The Issue of Sin (4 of 5)

If it is objectively true that we are as incapable of saving ourselves as is a dead person, then doesn’t it directly follow that only God’s intervention will suffice, by raising the dead to life? And, if you choose to live as if something of tremendous import is true when it is not, wouldn’t you expect terrible consequences? Would you expect that bad consequences would occur were you to decide that gravity will not cause you to fall?

So to, when we falsely assume that we are capable of generating our own righteousness, even to the point of making the decisive contribution to our own salvation, we are inviting terrible consequences. One of those consequences today is the utter collapse of Biblical morality and the ascendency of a human-based social morality. This human-based morality continually shifts this way and that, depending on current elite opinion. Our society is thus becoming increasingly unstable, as people realize that what they thought was moral yesterday can today be condemned, sometimes with very tangible consequences.

If this is all true, then just what is the Reformed Christian understanding of sin? The Scots Confession (3.13) provides an answer directly relevant to this discussion.

For as soon as the Spirit of the Lord Jesus, whom God’s chosen children receive by true faith, takes possession of the heart of any man, so soon does he regenerate and renew him, so that he begins to hate what before he loved, and to love what he hated before.

Thence comes that continual battle which is between the flesh and the Spirit in God’s children, while the flesh and the natural man, being corrupt, lust for things pleasant and delightful to themselves, are envious in adversity and proud in prosperity, and every moment prone and ready to offend the majesty of God. But the Spirit of God, who bears witness to our spirit that we are the sons of God, makes us resist filthy pleasures and groan in God’s presence for deliverance from this bondage of corruption, and finally to triumph over sin so that it does not reign in our mortal bodies.

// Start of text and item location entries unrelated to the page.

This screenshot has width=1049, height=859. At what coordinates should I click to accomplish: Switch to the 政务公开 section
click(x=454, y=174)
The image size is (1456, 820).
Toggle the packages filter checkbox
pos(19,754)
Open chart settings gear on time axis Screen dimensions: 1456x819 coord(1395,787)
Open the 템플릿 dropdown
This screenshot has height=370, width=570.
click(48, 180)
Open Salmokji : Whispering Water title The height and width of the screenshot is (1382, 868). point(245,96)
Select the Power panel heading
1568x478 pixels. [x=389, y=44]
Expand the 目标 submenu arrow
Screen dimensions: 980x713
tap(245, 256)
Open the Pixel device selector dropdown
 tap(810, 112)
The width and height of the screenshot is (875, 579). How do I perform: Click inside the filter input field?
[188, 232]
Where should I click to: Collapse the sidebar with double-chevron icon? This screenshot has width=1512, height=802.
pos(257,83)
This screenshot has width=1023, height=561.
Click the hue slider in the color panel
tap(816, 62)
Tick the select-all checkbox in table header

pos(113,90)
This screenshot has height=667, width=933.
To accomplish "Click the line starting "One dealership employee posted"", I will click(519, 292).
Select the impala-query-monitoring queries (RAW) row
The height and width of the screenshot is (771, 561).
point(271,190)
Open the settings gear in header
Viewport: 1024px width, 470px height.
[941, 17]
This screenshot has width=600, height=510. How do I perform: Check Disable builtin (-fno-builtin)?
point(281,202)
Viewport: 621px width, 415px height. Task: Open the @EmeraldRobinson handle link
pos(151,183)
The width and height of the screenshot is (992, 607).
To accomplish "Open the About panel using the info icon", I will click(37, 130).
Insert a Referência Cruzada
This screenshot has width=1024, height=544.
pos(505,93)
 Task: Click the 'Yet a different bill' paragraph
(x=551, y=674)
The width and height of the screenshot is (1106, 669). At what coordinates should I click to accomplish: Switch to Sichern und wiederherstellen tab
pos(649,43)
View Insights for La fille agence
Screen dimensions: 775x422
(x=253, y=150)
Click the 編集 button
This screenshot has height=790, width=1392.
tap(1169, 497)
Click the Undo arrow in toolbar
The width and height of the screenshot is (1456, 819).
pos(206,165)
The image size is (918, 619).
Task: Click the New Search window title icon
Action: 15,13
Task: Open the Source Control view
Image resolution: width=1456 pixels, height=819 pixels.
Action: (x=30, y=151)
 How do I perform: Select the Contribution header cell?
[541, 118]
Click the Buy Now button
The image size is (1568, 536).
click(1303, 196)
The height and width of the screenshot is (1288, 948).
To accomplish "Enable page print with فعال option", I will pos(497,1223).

Other men do not share this conflict since they do not have God’s Spirit, but they readily follow and obey sin and feel no regrets, since they act as the devil and their corrupt nature urge. But the sons of God fight against sin; sob and mourn when they find themselves tempted to do evil; and, if they fall, rise again with earnest and unfeigned repentance. They do these things, not by their own power, but by the power of the Lord Jesus, apart from whom they can do nothing.

Thus, though the redeemed continue to sin, their outlook, by the grace of Christ, changes from acceptance to opposition, sorrow and repentance. This outlook is completely different than that of postmodern Christianity, in which sin is both diminished and redefined so as to enable an attitude of moral superiority.